Paula é natural de Aveiro e desde pequena que via os filmes americanos e sonhava dançar como os atores que entravam neles. Não só sapateado, mas tudo o que envolvesse aquela cultura.

Por isso, dançou hip-hop, break dance, entre outras coisas, até que teve uma aula com o bailarino e hoje amigo Michel. Desde essa altura que ficou com uma fixação pela modalidade, mas manteve-a na prateleira, até porque a sua responsabilidade era dar aulas de fitness. Era isso que fazia desde os 20 anos, quando terminara o secundário e tirara o curso para poder lecionar naquela área. ‘Sempre fui
muito dada ao desporto na escola, por isso sabia que o meu caminho havia de ser por aí’.

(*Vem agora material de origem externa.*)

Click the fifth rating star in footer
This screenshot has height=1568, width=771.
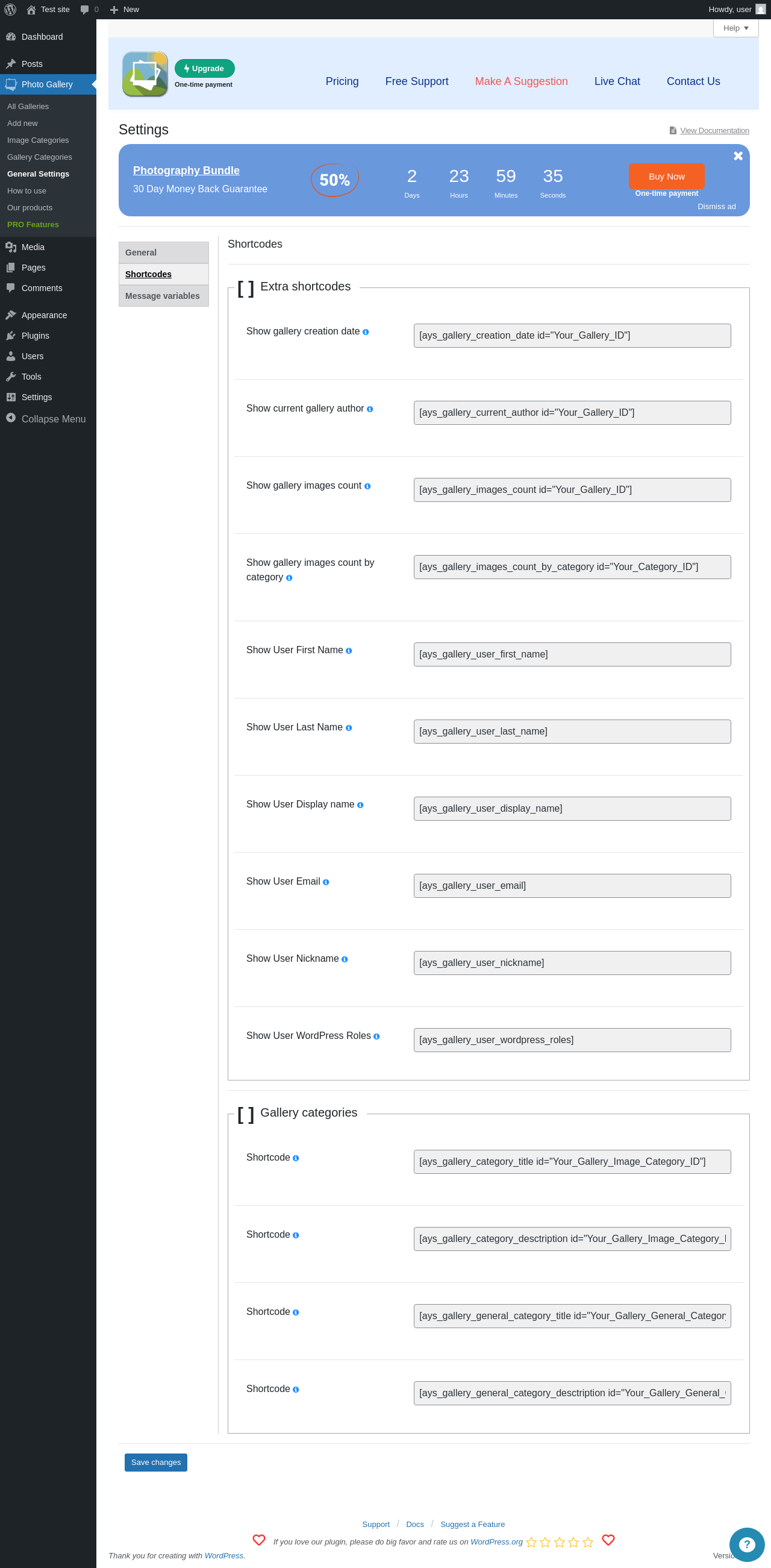pyautogui.click(x=588, y=1542)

Até que em 2006, com 29 anos, decidiu pegar numa mochila e partir rumo a Barcelona.

Entrou para uma companhia, começou a ter aulas e descobriu, finalmente, a técnica, o ritmo e a musicalidade por detrás do sapateado.

“Havia dias que nos juntávamos no parque ou no coreto e fazíamos jam sessions. Aprendíamos imensa coisa uns com os outros. E foi aí que, às tantas, conheci a pessoa que mudou a minha vida: a professora que mudou o meu entendimento da música, do jazz
e me transportou mesmo para dentro da história dos EUA que é de onde vem o sapateado”.